Some of you may wonder how gang violence escalated to what it is today. There are many stories out there; some based on truth and others outright lies pieced together to conceal the truth. Gangs have existed almost as long as people have established societies. Many organizations and even governments may have come into existence because they started as one. The ancient Roman legend of Romulus and Remus gives hint that Rome may have been started by a band of men or a gang.
Gangs typically start with youth within a community whom intermingle and form bonds. As these youth venture through their neighborhoods, they set up social companionships and defensive boundaries to protect themselves from any person or group who intrudes into their realm of domain. Some gangs will be duped to do anything to defend their territories, thus the level of violence any gang executes depends on the toleration of the gang's leadership and what the community will bear. New gangs have migrated into the United States from Central America, Caribbean Islands, and from other nations of the world. The conflagrations of their violence are sensationalized almost every day by the media. The damages to individuals, their families and our society are being done every day. Yet, the reason why gang violence has mounted to what it has is because communities and institutions have allowed it so. Let me explain.
As mentioned earlier the existence of gangs goes back to our prehistoric times when we were building societies. The control or lack of control of gangs has always been at the discretion of civilization of which gangs belong. Civil leadership has and always will control the outcome of what is tolerated.
Today's escalation of gang violence can be traced back to Los Angeles County in the early 1970's. Prior to 1972 the gangs in Los Angeles County were confined to racial divides long established by government. To identify some of the diversity of gangs during that era, there were White gangs in the Inglewood and Hawthorne cities, Black gangs in Watts, Compton, South and Southwest Los Angeles, Asian gangs in Monterey Park, and Mexican gangs in East Los Angeles. These gangs rampaged throughout their own communities then and certainly had the propensity for violence; there had always been gang shootings, but these incidents were only known to the victims, witnesses, and people within the communities. Little recognition was given to their existence except for the justice system which often had to regulate these activities. Inadvertently it was the justice system and later the media which propelled gangs to the forefront of becoming a social stigma.
Up until now no one has pointed the finger, but during the administrations of the Los Angeles Police, the County of Los Angeles Sheriffs, and the Los Angeles County judges of that and precedent eras, an unethical practice was allowed to mitigate among many of the representatives of the local justice system. The local justice systems turned their backs on the violence and the traffic of drugs which were happening within the racial communities of which the crimes were being enacted. Their attitudes were rooted in bigotry and they facilitated the violence of allowing the races to victimize and even kill their own kind; allowing acts of self-destruction and potential genocide. As apprehensible as it seems, members of the justice systems allowed known killers of their own kind to be re-inserted back into their communities to kill again. This secret pact remained intact and hidden from the social microscope until one brutal murder changed everything.

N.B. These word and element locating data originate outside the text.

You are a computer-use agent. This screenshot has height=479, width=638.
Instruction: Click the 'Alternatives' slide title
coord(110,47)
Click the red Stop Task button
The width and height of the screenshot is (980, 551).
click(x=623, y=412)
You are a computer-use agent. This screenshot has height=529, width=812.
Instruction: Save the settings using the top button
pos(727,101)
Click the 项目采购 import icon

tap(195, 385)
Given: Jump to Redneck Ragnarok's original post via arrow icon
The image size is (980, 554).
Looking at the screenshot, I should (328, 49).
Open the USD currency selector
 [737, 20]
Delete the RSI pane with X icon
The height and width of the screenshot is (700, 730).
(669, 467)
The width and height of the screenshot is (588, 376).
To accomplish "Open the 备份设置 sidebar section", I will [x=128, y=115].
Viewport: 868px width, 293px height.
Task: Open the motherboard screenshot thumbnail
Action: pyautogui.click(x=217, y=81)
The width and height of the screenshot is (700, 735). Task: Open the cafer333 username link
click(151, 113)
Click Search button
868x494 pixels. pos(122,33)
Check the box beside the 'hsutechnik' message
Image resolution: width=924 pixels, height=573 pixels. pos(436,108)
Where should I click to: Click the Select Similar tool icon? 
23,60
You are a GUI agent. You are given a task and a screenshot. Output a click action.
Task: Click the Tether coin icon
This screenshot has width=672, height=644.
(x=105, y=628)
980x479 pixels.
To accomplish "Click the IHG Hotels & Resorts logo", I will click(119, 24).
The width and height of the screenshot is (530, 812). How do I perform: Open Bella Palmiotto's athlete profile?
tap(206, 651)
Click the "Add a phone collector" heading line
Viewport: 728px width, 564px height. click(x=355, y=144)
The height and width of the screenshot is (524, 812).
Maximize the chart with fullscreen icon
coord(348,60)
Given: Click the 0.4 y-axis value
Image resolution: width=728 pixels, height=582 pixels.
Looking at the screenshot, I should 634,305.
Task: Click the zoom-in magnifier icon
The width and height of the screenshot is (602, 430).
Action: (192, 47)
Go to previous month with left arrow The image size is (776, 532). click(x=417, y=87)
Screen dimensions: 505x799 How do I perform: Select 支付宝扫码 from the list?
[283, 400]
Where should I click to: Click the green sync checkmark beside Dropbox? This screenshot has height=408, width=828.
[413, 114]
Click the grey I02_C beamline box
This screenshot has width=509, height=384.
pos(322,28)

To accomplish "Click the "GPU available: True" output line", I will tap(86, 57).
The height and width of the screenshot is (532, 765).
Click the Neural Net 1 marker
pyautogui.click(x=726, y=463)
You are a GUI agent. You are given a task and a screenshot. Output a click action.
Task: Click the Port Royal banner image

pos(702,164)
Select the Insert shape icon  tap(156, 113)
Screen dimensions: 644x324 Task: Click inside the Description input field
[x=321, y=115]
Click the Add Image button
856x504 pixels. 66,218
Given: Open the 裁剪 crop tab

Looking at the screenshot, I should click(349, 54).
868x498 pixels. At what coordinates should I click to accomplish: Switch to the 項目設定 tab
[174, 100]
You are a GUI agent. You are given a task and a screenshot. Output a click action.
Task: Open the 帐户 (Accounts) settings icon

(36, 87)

In the spring of 1972 a high school football player, Robert Ballou, was viciously beaten to death in Hollywood. Ballou's father was a Los Angeles assistant district attorney and was given immediate media attention. Within a few weeks the assailants were arrested. They admitted to being members of one of the L.A. Black gangs, the Crips. To further sensationalize this terrible incident, most of the killers were star high school athletes, one of which had set world high school track records. Suddenly, the existence of the Crips had been brought to the front page of newspapers and the main story on local television and radio news. All of a sudden one of L.A. County's street gangs had acted outside of their segregated territory and received too much attention; the pact of the local justice system was forever disrupted and eventually dismantled with more sensational events to follow. Soon other gangs wanted to get attention and establish identities. The struggle for territories became more violent when the sale of drugs, especially when rock cocaine was introduced into the region. Gangs acquired more guns and more shootings became prevalent as the fight for dominance of boundaries escalated. Soon several movies sensationalized gangs even further and later the introduction of "rap music" and "hip hop" set their lifestyles as icons.